# GUI Entwicklung: GUI Builder oder doch lieber händisch?



## Sinus (22. Mai 2014)

Hallo zusammen,

seit geraumer Zeit entwerfe ich meine GUIs meist per hand.
Gestern habe ich jedoch im Forum gelesen, dass es eigentlich nicht mehr üblich sei, die GUIs
über die konventionelle Methode zu entwickeln. 
Besser wären da die eingebauten GUI Builder von Netbeans oder GUI Builder Plugins von eclipse.

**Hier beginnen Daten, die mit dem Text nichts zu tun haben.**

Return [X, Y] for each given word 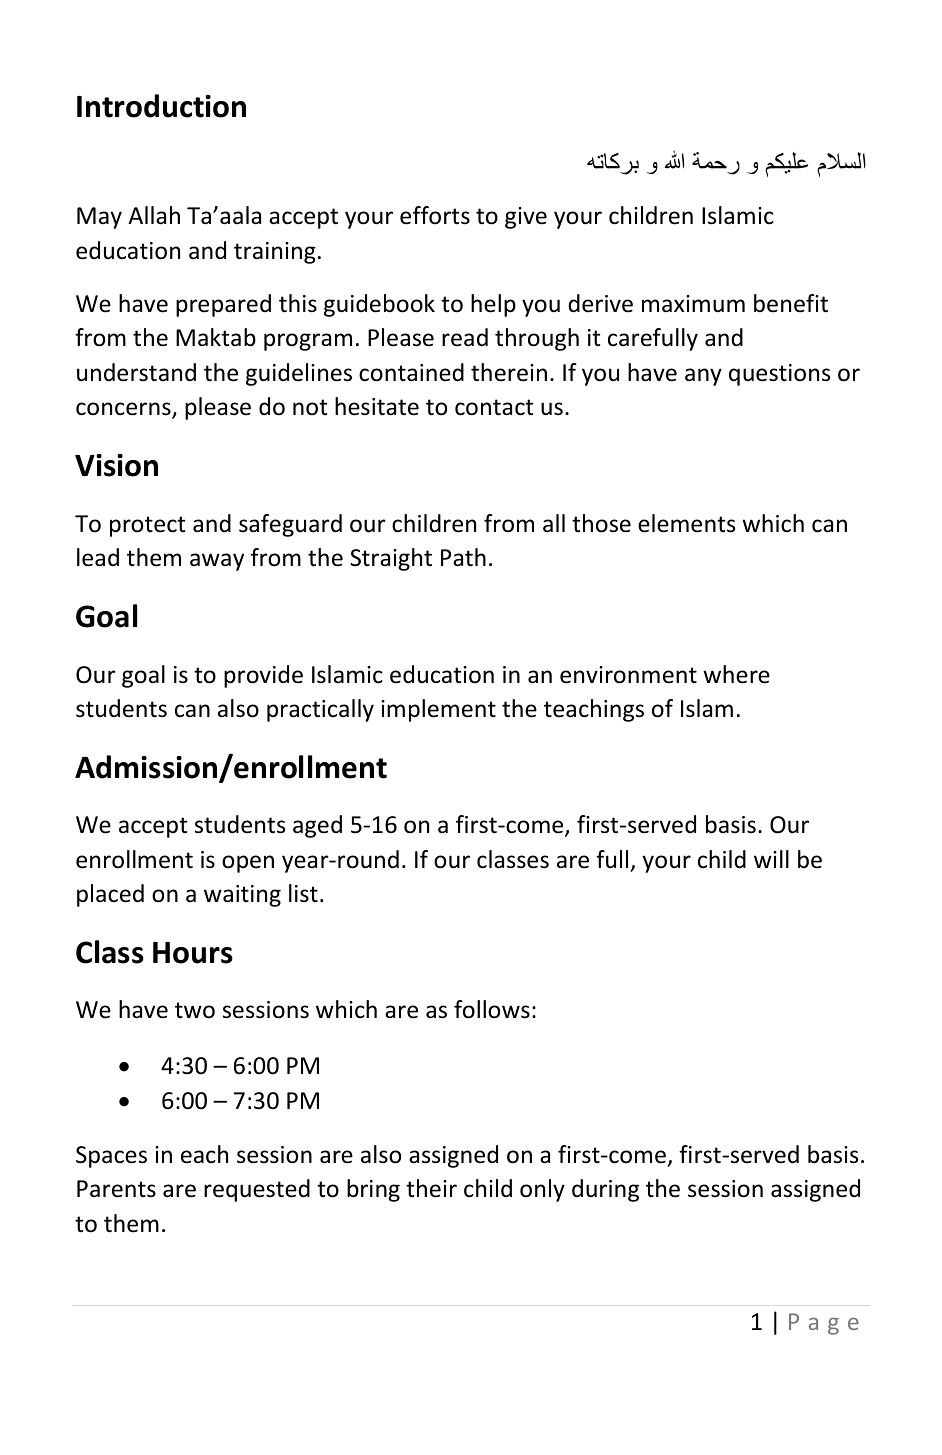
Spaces [111, 1157]
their [431, 1188]
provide [263, 676]
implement [438, 710]
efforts [435, 215]
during [605, 1190]
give [526, 218]
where [736, 674]
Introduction [161, 106]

Wie sieht ihr das? Sollte man tatsächlich GUI Builder verwenden?


----------



## Tobse (22. Mai 2014)

Der selbst geschrieben Code ist meist immer schlanker und stabiler als der, den die GUI-Bilder produzieren. Allerdings machen meine GUIs aus dem GUI-Bilder von NetBeans auf keinem PC Probleme; und bevor ich mir aneigne von Hand 100% System-Kompatible GUIs programmieren zu können verlasse ich mich lieber auf den Builder; Die Zeit, welche fürs Testen der GUI draufgeht investiere ich lieber ins Bugfixen.


----------



## Joose (22. Mai 2014)

Ich persönlich halte nicht viel von GUI Buildern und rate auch anderen von deren Verwendung ab (solange man diesen nicht richtig bedienen kann). 

Es wird viel überflüssiger Code generiert, meist nicht wirklich sauber formatiert und ist unübersichtlich. Per Hand kann ich genauso schöne GUIs schreiben, und da bin ich nicht viel langsamer (wobei je öfter man bestimmte Sachen schreibt umso schneller, und vieles kann man auch wiederverwenden) . Ich kenne mich dann im dem Code auch aus.

Auch weiß ich nicht wie weit GUI Builder in der Zwischenzeit sind. Aber wenn ich bestimmte Größen/Weiten von Componenten zentral festlegen will, konnte das bis jetzt noch kein GUI Builder.
Und hier und da bau ich mir eine GUI auch dynamisch zusammen. In diesem Fall bringt mir so ein Builder auch nichts.

Und wenn ich mir anschaue was viele Anfänger für ach so tollen generierten GUI Code vom Builder posten ..... :autsch:. Wenn man dann mal was nachfragt bezüglich ein paar Zeilen, wissen dann viele nicht einmal warum diese drinnen ist.


----------



## dzim (22. Mai 2014)

Im Moment mache ich es auch wieder ohne GUI-Builder (FXGraph für die Erstellunge von FXML in Eclipse, unter Verwendung des Plugins "e(fx)clipse"). Der SceneBuilder ist sicher super toll, aber ich habe mich noch nicht mit ihm angefreundet 

Aber für SWT nehme ich den WindowBuilder von Eclipse. Jedenfalls um den Rumpf einer UI zu erstellen. Das ich danach viel von Hand wieder ändere, steht auf einem anderen Blatt, aber für Rapit Prototyping ist es sehr gut geeignet! 
Ich denke, das man von Hand eher einige Sachen übersehen kann und man den Code dann X-Mal testen muss, bevor man ihn einmal verwenden kann. Das geht beim GUI-builder einfach flotter von der Hand.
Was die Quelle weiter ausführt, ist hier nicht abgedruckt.